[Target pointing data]
━━━━━━
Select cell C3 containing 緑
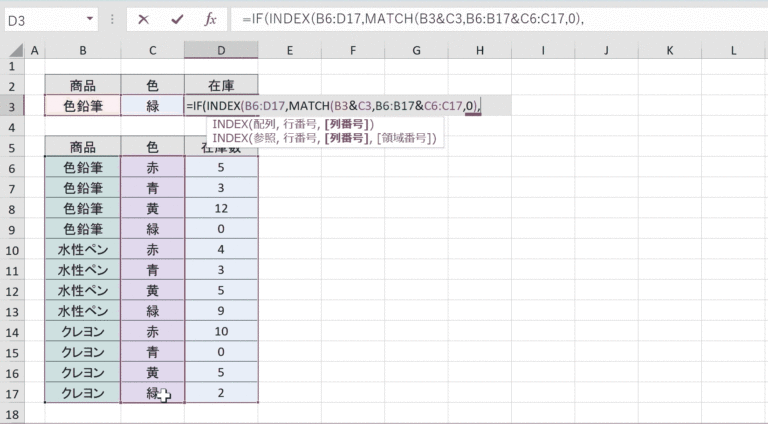 pos(152,106)
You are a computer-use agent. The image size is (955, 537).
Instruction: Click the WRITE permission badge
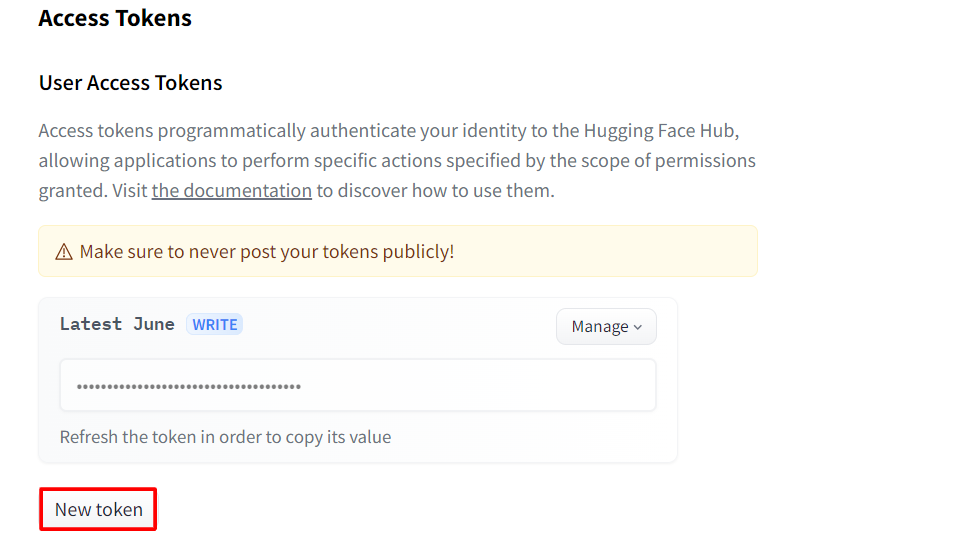coord(214,325)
━━━━━━
■ **Instructions for the task**
Output every entry above word for word, leaving the pictures out.

■ **Response below**
Select cell C3 containing 緑
 pos(152,106)
You are a computer-use agent. The image size is (955, 537).
Instruction: Click the WRITE permission badge
coord(214,325)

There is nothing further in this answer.